We’ll obviously know more after the announcement, but I drew several conclusions from recent history and anticipated moves:

  • Cloud computing is continuing to transform enterprise IT and that the megavendors continue to increasingly realize that.  They are squarely out of the “denial” phase of the market transformation and working actively through both M&A and in-house development to offer cloud services.
  • The Innovator’s Dilemma is a very, very hard problem for businesses to manage when dealing with disruptive change.  Not only do megavendor incumbents have legacy products that add complexity and risk cannibalization, they have legacy business practices as well.  I’ll be very interested to see SAP’s pricing and hope that they’re not copying Oracle’s strategy of “any color you want as long as it’s same number as on-premises” (to paraphrase Henry Ford).

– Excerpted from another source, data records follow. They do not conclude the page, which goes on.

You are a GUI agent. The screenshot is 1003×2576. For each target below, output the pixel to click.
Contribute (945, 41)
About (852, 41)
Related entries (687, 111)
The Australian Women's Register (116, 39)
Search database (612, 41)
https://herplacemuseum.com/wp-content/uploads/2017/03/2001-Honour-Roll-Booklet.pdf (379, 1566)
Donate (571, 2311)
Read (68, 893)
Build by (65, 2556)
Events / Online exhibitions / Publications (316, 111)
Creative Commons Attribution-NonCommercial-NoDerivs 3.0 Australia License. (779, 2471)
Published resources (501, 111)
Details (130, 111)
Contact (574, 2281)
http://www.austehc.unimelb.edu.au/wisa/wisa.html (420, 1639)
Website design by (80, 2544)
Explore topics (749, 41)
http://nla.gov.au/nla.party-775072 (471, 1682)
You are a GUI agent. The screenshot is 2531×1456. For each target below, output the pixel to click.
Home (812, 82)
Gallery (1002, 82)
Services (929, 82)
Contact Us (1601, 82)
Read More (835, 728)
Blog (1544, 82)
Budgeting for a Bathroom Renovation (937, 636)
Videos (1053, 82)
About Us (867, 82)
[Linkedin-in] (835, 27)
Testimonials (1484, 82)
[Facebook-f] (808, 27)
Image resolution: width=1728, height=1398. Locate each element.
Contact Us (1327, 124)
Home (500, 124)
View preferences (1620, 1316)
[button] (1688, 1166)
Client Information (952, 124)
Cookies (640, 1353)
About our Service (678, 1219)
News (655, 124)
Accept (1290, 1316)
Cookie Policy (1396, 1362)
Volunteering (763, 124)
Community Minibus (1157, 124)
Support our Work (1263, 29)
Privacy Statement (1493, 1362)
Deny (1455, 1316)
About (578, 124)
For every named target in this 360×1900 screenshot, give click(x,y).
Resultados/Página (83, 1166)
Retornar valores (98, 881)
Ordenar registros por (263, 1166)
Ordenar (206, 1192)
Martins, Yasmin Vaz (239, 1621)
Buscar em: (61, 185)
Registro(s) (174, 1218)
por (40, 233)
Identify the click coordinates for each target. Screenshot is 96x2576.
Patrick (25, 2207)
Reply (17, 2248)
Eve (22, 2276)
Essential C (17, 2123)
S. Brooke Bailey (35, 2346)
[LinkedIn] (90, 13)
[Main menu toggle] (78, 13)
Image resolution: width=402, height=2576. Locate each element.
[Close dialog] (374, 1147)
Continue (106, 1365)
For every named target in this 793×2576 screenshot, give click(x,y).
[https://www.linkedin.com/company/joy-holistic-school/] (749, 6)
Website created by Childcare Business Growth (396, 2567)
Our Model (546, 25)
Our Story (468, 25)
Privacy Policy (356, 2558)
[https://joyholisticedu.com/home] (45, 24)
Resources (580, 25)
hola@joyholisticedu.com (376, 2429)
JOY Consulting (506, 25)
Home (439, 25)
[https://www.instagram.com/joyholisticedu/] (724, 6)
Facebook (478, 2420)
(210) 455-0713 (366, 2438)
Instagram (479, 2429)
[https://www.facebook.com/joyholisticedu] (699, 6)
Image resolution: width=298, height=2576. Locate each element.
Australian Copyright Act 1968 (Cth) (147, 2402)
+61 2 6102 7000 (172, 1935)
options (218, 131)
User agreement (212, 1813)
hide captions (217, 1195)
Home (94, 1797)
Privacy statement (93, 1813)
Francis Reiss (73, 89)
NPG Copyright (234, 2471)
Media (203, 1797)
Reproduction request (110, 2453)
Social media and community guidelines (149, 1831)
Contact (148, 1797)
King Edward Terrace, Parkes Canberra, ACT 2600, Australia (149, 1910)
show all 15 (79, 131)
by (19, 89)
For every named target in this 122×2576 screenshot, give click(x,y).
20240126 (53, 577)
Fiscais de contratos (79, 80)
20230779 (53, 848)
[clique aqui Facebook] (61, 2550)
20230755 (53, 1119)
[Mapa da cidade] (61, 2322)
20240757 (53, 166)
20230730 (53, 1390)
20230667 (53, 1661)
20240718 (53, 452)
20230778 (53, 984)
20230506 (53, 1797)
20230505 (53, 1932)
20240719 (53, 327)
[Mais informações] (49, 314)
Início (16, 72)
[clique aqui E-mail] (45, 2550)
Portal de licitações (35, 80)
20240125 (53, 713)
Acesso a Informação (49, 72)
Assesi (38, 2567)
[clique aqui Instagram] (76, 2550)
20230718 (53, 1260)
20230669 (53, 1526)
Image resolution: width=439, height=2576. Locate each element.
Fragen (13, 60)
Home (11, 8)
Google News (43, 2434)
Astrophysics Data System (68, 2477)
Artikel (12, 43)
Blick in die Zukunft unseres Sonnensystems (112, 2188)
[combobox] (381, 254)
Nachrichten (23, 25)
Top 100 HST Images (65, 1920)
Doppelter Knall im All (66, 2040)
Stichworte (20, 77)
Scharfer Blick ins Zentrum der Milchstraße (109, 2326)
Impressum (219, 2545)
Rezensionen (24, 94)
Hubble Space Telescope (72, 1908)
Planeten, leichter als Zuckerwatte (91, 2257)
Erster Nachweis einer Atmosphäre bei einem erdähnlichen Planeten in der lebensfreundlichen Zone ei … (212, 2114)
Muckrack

  • SAP believes that finance is increasingly ready to go cloud.  Because finance has generally been slow to “go cloud,” I view this as yet another sign of increasing cloud-readiness in finance.
  • While SAP remains highly committed to Hana, they are “out on their own” in running an EPM system on a column-oriented, as opposed to multi-dimensional, database system.
  • SAP’s new cloud EPM offering will definitionally be a v1 product and likely take a few years to reach maturity and functional completeness.